Stored records:
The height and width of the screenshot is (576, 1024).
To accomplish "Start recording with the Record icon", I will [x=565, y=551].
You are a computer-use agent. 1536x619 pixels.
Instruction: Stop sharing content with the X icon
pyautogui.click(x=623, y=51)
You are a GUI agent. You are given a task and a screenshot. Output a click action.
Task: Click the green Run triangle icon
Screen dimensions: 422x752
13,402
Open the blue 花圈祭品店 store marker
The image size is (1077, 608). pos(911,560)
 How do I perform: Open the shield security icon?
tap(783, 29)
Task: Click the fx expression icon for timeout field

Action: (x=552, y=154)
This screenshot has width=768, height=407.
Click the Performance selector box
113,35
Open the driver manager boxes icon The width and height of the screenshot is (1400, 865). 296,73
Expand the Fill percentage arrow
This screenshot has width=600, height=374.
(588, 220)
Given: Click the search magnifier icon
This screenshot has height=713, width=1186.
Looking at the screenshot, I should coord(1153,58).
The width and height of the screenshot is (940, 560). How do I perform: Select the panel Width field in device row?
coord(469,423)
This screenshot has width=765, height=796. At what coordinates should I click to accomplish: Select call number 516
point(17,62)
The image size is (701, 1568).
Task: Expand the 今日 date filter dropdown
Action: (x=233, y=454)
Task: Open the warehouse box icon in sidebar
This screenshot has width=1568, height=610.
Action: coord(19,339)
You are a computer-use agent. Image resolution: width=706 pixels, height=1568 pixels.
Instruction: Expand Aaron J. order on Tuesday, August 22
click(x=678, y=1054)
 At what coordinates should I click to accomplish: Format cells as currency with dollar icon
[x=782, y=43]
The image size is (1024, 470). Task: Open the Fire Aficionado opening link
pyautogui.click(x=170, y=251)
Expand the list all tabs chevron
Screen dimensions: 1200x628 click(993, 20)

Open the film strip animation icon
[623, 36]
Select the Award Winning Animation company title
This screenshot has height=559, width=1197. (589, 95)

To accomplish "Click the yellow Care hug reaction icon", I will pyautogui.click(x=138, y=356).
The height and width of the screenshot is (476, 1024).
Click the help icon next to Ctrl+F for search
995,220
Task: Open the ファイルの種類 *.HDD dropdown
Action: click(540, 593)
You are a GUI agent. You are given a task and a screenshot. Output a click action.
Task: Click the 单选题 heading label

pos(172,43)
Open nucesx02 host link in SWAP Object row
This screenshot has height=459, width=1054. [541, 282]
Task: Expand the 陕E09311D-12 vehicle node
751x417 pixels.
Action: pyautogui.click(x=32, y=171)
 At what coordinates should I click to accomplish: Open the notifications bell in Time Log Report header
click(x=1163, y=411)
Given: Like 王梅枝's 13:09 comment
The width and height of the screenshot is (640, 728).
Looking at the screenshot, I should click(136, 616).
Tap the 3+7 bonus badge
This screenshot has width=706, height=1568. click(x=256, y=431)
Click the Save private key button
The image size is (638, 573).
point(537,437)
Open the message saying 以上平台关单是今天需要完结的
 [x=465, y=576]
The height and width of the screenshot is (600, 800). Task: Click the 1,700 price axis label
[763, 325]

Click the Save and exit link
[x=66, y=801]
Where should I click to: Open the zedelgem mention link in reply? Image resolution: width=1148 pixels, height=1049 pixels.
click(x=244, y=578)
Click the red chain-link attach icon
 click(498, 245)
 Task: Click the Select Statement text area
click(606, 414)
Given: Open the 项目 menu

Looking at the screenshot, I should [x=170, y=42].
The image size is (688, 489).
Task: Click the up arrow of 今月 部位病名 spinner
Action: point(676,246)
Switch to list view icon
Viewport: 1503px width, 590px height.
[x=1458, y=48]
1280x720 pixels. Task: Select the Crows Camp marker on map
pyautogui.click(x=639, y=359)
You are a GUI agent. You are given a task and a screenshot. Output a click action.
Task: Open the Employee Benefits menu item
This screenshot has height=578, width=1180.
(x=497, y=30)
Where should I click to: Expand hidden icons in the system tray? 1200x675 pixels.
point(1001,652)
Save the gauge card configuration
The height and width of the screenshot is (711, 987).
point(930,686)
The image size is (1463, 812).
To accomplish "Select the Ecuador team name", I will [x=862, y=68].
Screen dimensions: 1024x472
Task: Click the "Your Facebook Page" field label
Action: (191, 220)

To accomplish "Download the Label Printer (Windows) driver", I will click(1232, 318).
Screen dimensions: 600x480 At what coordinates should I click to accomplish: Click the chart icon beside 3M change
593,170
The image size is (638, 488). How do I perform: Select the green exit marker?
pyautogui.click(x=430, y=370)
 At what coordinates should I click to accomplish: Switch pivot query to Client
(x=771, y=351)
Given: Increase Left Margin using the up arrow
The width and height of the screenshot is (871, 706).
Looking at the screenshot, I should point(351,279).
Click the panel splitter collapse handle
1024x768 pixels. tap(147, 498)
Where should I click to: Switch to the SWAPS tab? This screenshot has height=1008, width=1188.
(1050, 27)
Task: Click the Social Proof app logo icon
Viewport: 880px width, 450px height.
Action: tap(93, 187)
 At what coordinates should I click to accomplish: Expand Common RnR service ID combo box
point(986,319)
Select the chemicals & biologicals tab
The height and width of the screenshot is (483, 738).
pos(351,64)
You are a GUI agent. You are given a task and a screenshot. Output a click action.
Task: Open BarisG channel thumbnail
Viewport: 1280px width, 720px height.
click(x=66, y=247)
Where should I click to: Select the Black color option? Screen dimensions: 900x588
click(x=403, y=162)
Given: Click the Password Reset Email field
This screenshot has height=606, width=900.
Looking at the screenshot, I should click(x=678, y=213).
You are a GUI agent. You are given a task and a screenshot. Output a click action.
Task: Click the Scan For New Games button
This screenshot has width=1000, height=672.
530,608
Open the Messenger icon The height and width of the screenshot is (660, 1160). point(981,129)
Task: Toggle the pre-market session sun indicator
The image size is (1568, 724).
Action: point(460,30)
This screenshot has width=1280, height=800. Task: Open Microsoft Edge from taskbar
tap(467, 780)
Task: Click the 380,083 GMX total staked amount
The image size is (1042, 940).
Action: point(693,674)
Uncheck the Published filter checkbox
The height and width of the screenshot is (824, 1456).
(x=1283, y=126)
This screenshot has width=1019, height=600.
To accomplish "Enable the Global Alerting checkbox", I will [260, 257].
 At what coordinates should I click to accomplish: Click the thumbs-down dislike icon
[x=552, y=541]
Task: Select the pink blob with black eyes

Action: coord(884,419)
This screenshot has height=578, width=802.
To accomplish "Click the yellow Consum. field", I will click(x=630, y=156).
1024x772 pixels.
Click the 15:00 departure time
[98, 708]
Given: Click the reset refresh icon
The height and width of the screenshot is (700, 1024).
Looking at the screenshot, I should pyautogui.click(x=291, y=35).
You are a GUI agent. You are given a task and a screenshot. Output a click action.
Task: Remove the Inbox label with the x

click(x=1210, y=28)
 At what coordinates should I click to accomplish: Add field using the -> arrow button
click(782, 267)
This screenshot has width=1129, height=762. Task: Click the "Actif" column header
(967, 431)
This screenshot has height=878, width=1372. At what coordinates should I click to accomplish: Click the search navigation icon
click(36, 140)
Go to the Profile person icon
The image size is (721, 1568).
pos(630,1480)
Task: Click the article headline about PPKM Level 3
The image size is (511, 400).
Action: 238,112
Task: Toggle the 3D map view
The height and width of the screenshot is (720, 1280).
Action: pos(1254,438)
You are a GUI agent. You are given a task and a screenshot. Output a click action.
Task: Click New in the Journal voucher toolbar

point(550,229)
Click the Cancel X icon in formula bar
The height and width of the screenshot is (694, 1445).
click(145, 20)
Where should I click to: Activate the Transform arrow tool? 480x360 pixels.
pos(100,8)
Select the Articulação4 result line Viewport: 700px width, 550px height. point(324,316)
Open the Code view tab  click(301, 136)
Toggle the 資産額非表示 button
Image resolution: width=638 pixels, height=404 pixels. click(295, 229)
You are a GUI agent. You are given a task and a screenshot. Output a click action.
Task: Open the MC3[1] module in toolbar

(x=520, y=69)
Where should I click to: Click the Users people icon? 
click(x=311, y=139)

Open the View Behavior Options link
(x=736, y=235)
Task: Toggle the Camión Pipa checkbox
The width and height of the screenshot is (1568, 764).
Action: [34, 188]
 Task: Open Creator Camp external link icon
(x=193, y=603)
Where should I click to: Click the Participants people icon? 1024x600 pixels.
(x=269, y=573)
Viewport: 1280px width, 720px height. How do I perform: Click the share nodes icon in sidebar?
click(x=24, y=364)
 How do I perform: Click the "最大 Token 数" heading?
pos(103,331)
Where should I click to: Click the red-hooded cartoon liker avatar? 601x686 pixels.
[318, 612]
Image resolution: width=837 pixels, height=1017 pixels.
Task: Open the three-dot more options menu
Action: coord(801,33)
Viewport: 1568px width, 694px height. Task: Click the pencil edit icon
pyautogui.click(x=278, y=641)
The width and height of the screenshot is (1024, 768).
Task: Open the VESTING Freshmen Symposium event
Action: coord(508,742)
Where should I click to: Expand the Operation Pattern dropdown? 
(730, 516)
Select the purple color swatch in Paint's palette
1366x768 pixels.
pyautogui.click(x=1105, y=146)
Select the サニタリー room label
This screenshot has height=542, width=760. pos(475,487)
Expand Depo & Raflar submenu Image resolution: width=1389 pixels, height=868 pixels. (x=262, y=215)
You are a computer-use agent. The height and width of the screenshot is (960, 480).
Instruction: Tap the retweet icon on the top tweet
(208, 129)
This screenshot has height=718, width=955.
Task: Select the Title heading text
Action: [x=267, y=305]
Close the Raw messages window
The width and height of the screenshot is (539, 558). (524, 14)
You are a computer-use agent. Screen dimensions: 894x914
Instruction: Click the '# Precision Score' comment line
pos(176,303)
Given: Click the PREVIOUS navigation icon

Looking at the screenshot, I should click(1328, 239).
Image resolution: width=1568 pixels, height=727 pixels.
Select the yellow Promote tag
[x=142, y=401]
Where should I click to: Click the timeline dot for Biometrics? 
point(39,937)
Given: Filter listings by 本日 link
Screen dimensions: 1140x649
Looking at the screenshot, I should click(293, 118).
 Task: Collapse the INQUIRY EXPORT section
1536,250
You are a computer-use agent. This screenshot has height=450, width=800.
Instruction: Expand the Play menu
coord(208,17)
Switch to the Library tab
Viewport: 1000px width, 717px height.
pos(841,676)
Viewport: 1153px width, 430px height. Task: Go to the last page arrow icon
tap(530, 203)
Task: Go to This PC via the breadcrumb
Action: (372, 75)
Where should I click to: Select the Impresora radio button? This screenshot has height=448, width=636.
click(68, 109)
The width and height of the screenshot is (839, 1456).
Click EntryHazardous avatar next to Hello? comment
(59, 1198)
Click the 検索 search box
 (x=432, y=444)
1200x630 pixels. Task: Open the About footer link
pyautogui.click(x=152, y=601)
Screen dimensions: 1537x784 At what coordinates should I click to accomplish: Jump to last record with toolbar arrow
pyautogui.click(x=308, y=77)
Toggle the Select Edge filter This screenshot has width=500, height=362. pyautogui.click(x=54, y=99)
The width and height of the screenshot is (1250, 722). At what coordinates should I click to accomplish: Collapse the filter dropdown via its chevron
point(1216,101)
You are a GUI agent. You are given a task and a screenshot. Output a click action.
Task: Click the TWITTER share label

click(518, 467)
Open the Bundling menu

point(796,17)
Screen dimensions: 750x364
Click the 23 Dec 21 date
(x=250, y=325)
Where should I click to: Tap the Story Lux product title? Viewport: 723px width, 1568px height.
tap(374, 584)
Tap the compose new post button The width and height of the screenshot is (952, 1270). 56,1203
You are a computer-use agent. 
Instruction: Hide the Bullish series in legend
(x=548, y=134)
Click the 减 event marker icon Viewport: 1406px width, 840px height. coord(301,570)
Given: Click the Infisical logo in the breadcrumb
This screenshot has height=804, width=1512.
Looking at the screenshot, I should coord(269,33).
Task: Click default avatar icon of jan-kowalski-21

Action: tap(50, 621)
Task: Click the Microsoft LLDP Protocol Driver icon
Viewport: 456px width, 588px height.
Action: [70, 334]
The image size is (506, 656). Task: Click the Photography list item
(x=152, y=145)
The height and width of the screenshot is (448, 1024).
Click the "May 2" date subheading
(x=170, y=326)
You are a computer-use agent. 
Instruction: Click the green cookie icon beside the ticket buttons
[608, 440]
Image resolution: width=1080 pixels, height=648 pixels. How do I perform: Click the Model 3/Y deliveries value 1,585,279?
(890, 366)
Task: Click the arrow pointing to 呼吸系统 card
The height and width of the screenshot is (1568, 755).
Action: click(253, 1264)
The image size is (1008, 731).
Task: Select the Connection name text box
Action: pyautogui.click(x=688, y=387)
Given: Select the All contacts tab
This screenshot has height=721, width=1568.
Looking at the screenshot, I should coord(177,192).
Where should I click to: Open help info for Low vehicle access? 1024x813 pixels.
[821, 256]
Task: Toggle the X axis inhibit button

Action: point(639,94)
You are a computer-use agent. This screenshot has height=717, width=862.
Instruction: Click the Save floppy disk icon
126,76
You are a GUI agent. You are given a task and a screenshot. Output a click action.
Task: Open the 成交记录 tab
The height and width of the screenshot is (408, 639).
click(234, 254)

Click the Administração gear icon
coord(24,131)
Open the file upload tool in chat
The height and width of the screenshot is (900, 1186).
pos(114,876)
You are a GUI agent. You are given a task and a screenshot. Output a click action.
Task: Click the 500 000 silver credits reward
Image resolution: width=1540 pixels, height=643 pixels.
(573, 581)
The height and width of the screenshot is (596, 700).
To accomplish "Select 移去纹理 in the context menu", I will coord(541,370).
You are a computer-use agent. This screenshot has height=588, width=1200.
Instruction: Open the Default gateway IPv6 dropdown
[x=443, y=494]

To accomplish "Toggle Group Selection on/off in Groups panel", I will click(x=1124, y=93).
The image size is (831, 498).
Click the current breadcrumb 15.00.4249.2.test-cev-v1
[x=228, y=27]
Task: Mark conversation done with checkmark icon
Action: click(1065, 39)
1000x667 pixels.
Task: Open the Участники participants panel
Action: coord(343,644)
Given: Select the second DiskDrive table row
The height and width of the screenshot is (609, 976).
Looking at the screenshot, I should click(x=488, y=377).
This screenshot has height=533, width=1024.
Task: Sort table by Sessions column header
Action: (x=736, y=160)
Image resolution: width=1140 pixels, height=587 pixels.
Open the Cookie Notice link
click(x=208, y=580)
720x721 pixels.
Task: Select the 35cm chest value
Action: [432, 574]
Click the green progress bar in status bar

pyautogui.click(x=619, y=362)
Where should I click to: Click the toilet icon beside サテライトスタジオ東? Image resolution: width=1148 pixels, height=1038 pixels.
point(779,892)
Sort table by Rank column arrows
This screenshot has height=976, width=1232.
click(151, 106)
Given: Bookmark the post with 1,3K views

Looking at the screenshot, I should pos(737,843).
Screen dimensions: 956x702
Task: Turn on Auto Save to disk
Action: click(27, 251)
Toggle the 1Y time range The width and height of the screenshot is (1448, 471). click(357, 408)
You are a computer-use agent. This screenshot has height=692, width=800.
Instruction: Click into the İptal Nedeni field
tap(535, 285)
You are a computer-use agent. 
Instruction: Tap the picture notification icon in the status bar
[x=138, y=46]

**EXERCISE**
Supply the number of lines above that contain the word "card", and nothing else.

**OUTPUT**
2